If h represents the number of labor hours and C represents the cost, write the total cost equation for Greener Lawns.
If h represents the number of labor hours and C represents the cost, write the total cost equation for Lawns for Less.
Solve the system of equations for the total cost of lawn care using the desired technique: substitution, elimination, or graphing.
Document how you came to these conclusions for accuracy
To determine the total cost equations for Greener Lawns and Lawns for Less, we need to consider the initial fees and the labor costs.

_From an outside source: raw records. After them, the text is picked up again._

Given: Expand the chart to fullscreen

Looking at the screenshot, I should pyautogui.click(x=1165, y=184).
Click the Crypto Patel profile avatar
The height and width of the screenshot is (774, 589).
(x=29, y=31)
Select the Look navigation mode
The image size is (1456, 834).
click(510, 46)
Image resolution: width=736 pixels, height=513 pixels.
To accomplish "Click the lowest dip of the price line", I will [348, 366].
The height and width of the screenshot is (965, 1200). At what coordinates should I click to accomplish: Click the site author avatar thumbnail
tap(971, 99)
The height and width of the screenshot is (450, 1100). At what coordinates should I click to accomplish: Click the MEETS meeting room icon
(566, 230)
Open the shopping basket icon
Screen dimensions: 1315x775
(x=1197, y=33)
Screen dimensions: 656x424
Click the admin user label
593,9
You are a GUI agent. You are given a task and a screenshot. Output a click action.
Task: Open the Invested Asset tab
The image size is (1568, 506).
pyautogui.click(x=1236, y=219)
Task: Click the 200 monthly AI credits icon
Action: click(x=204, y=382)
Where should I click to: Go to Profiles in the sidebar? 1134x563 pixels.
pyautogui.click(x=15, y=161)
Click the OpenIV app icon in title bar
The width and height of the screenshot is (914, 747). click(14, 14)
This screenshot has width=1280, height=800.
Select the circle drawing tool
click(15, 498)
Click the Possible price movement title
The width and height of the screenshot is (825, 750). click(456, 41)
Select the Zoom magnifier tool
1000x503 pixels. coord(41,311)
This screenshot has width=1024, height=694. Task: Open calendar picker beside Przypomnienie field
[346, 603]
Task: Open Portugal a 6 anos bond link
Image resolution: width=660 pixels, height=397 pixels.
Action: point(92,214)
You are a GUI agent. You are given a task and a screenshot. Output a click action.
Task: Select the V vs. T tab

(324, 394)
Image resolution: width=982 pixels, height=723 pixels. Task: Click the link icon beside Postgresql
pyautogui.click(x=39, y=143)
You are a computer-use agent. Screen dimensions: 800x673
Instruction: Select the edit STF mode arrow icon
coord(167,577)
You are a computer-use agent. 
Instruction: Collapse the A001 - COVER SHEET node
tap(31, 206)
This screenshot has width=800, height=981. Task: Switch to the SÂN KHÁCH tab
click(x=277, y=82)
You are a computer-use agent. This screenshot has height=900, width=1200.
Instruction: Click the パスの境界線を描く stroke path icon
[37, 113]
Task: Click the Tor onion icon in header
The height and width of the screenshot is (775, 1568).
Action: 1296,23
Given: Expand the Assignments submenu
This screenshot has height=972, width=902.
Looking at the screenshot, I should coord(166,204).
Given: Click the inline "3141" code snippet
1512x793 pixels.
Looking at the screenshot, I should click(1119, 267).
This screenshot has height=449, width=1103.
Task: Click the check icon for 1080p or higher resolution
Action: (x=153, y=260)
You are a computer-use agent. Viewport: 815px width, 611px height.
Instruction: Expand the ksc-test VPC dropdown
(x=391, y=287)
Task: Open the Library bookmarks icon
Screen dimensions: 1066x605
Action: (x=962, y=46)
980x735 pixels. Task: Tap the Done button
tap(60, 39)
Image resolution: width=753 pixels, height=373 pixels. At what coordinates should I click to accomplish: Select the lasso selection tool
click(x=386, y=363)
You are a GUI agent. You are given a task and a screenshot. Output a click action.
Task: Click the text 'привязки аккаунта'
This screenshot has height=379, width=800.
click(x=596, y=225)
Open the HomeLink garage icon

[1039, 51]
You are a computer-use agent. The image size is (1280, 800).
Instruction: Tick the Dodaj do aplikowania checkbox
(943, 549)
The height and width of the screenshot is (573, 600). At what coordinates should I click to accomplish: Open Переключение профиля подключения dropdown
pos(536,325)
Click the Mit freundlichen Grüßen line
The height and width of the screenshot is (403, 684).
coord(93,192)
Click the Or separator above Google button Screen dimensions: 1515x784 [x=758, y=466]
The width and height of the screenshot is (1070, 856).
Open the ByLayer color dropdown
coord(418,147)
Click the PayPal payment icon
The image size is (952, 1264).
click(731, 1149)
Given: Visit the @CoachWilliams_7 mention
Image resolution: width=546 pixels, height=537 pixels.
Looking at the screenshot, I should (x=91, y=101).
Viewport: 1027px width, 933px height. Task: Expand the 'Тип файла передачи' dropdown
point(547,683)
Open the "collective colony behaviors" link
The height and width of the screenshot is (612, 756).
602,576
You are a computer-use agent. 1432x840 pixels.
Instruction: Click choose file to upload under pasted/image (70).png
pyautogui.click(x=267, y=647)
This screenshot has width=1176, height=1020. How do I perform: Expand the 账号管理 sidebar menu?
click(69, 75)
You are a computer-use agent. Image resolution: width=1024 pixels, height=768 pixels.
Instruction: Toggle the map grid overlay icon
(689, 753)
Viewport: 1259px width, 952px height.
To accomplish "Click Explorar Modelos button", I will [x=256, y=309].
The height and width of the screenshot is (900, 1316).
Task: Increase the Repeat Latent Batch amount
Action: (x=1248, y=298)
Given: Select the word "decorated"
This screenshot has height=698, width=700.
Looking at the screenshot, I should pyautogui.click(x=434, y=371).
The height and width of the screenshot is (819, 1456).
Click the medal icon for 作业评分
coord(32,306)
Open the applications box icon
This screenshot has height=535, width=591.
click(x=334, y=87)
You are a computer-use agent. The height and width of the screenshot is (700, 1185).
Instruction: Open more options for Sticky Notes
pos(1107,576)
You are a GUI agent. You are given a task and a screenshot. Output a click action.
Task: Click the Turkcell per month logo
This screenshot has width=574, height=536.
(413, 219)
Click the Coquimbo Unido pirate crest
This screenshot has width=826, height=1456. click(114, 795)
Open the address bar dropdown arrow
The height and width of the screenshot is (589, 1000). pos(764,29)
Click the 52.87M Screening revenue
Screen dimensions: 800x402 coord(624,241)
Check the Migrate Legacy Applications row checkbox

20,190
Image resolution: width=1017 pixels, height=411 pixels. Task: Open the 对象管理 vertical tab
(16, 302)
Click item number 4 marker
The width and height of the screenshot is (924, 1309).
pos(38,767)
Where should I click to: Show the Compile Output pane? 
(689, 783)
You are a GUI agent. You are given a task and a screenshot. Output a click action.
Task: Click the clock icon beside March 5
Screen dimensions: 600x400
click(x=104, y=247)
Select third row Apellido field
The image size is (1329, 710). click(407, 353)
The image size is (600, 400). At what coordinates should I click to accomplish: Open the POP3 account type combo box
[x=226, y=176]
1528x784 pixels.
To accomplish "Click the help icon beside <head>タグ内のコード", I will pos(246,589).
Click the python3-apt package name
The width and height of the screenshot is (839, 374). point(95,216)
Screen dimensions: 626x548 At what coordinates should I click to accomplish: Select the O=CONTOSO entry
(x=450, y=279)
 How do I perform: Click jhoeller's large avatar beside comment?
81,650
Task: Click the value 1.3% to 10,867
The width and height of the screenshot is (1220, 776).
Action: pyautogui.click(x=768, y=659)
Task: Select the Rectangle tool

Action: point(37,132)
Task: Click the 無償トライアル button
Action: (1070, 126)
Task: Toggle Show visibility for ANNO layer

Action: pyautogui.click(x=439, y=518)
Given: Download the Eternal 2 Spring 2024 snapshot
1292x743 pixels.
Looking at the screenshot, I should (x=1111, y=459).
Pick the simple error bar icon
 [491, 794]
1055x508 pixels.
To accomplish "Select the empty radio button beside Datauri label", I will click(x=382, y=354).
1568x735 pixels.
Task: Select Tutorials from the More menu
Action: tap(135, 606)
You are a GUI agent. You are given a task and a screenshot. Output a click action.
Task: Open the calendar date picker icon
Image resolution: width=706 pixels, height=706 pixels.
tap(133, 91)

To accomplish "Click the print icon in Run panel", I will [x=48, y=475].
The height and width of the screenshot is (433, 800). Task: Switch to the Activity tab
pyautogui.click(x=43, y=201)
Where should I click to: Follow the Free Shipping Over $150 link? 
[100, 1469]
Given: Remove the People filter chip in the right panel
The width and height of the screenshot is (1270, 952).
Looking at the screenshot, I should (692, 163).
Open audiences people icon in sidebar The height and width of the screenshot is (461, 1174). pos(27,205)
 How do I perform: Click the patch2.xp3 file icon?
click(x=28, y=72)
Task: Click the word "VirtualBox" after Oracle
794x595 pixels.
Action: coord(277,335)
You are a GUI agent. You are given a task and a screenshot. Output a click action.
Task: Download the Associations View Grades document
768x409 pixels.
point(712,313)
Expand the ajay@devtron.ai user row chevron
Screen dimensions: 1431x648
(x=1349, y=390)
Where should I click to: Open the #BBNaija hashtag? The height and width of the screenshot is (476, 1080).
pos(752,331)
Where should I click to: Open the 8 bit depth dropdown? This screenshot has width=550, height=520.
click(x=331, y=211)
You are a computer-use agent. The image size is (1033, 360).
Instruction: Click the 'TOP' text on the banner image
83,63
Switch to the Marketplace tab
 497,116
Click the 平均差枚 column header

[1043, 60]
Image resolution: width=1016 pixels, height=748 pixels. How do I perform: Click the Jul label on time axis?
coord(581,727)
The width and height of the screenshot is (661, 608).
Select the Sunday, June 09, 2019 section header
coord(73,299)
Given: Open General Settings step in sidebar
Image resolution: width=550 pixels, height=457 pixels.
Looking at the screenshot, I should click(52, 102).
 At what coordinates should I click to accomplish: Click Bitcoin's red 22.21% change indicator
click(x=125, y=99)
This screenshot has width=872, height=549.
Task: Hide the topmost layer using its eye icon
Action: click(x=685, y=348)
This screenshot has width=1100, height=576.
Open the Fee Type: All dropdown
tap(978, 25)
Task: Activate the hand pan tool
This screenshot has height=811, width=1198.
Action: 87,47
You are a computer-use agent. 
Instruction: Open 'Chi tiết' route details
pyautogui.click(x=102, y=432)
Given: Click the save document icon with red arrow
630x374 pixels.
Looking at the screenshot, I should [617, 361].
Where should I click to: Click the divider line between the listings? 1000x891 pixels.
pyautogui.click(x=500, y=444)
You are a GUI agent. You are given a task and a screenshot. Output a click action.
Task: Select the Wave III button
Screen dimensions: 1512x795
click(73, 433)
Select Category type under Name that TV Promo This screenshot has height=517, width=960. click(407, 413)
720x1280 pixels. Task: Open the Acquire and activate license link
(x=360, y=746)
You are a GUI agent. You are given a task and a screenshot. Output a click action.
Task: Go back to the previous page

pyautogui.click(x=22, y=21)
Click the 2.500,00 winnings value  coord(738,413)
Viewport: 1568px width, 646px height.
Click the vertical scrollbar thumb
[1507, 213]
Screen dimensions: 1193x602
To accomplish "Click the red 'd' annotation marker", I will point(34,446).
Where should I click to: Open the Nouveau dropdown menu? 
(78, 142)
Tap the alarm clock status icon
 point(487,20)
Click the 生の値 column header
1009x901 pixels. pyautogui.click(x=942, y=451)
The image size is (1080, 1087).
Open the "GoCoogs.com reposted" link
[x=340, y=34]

Total cost equation for Greener Lawns:
The initial fee for Greener Lawns is $200, which is a constant cost. The labor costs are $50 per hour, so we can represent that as $50h (where h is the number of labor hours). Therefore, the total cost equation for Greener Lawns can be written as:
C(g) = 200 + 50h
Total cost equation for Lawns for Less:
The initial fee for Lawns for Less is $300, which is again a constant cost. The labor costs are $25 per hour, represented as $25h (where h is the number of labor hours). Hence, the total cost equation for Lawns for Less is:
C(l) = 300 + 25h
Now, to solve the system of equations for the total cost of lawn care, we can use the desired technique: substitution, elimination, or graphing.
Substitution:
In substitution, we solve one equation for one variable and substitute that value into the other equation. We can solve C(g) = C(l) for h using substitution.
C(g) = C(l)
200 + 50h = 300 + 25h
Simplify the equation by subtracting 25h from both sides:
200 + 25h = 300
Subtract 200 from both sides:
25h = 100
Divide both sides by 25:
h = 4
The number of labor hours, h, is 4. Now we can substitute this value back into either equation to find the total cost.
Let's substitute h = 4 into the total cost equation for Greener Lawns:
C(g) = 200 + 50h
C(g) = 200 + 50(4)
C(g) = 200 + 200
C(g) = 400
The total cost for Greener Lawns is $400.
Similarly, substituting h = 4 into the total cost equation for Lawns for Less:
C(l) = 300 + 25h
C(l) = 300 + 25(4)
C(l) = 300 + 100
C(l) = 400
The total cost for Lawns for Less is $400.
Therefore, both companies have the same total cost of $400 for 4 labor hours.
Note: This explanation assumed that the total cost is determined only by the initial fee and labor costs and did not consider any other potential factors that might affect the total cost of lawn care from these companies.